Information given:

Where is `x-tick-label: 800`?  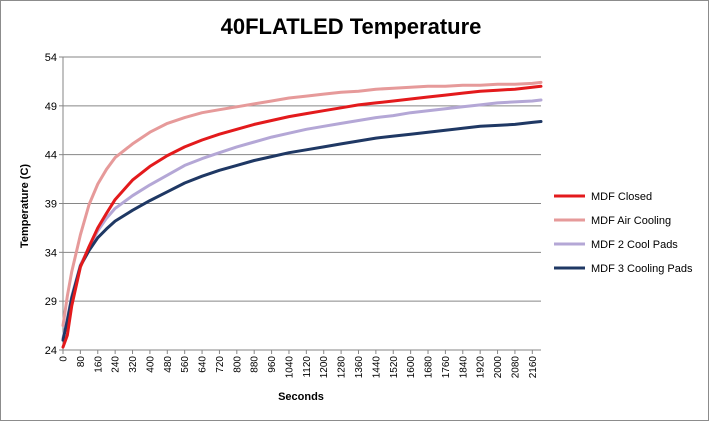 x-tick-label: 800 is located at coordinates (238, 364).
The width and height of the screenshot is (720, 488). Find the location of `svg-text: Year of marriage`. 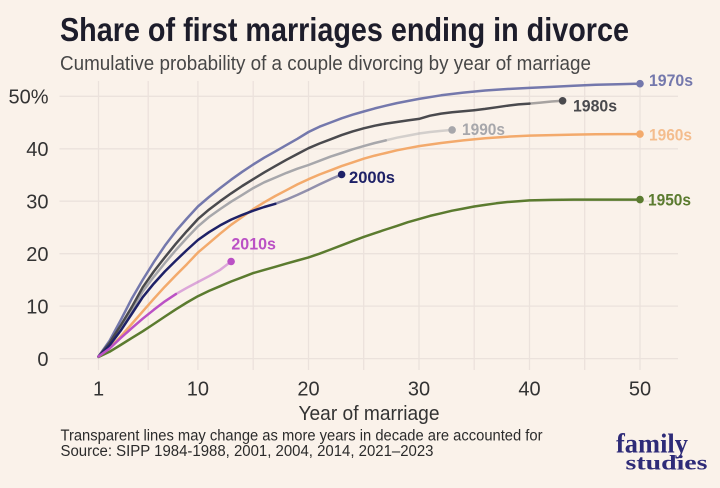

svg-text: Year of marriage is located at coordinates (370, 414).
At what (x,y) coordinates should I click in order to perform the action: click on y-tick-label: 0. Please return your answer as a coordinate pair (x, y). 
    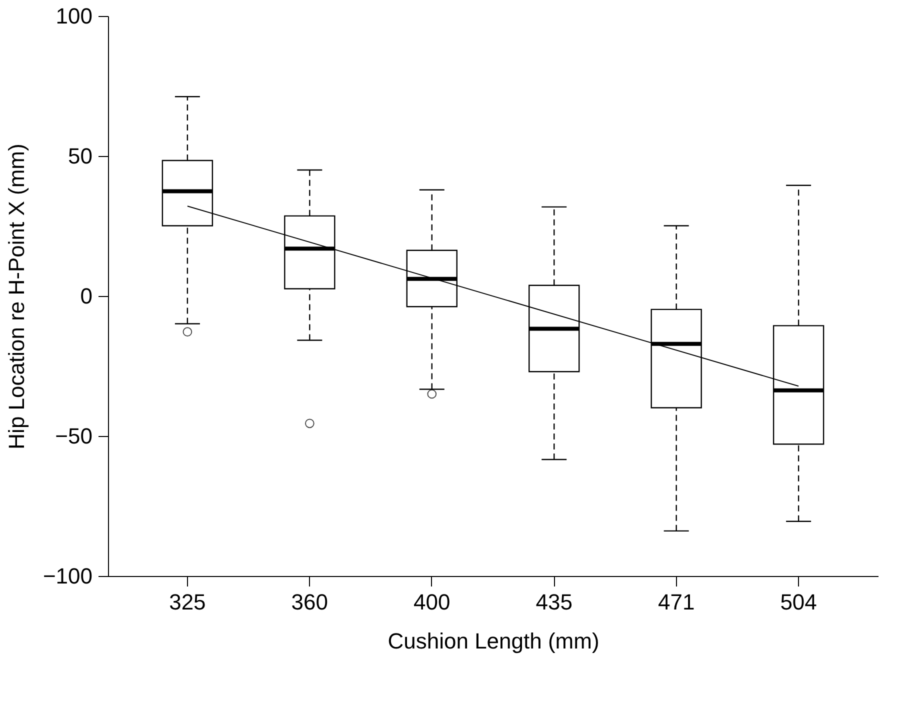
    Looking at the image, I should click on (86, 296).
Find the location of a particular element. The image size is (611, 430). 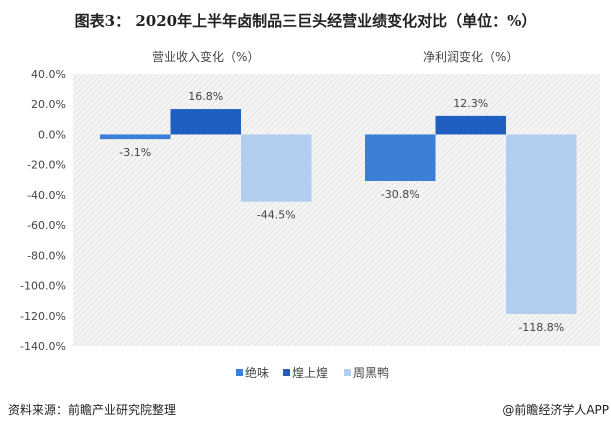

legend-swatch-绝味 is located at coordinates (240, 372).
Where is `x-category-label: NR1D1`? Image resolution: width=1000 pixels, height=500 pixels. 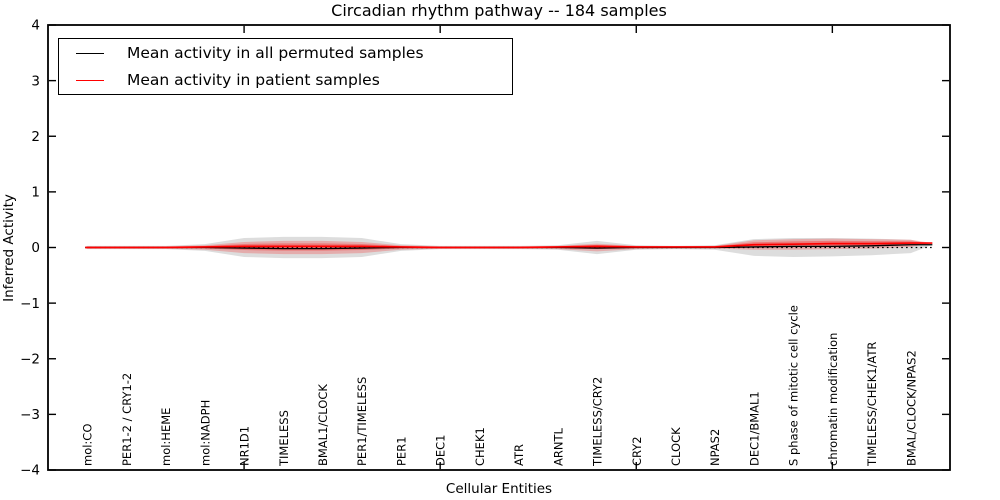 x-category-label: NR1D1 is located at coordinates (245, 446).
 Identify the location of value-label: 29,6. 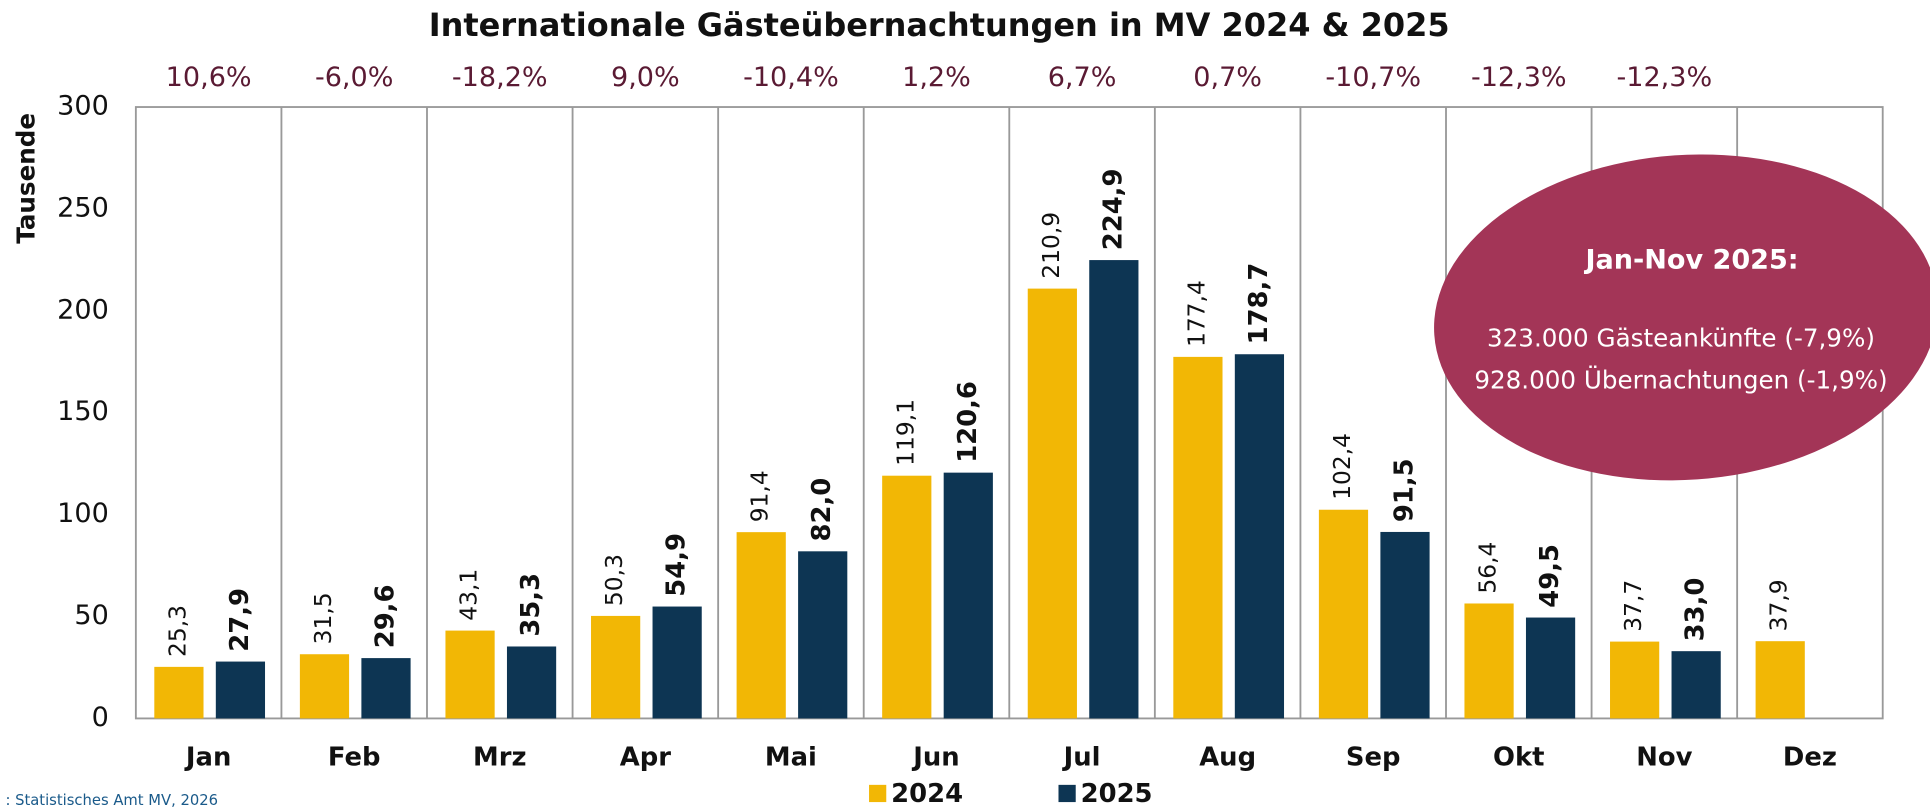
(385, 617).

Try it:
Repeat the lines of the material starting at the one that contains "Find the location of a" and ending at the one that contains "legend-swatch-绝味 is located", leaving out the pictures.

Answer below:
Find the location of a particular element. The image size is (611, 430). 

legend-swatch-绝味 is located at coordinates (240, 372).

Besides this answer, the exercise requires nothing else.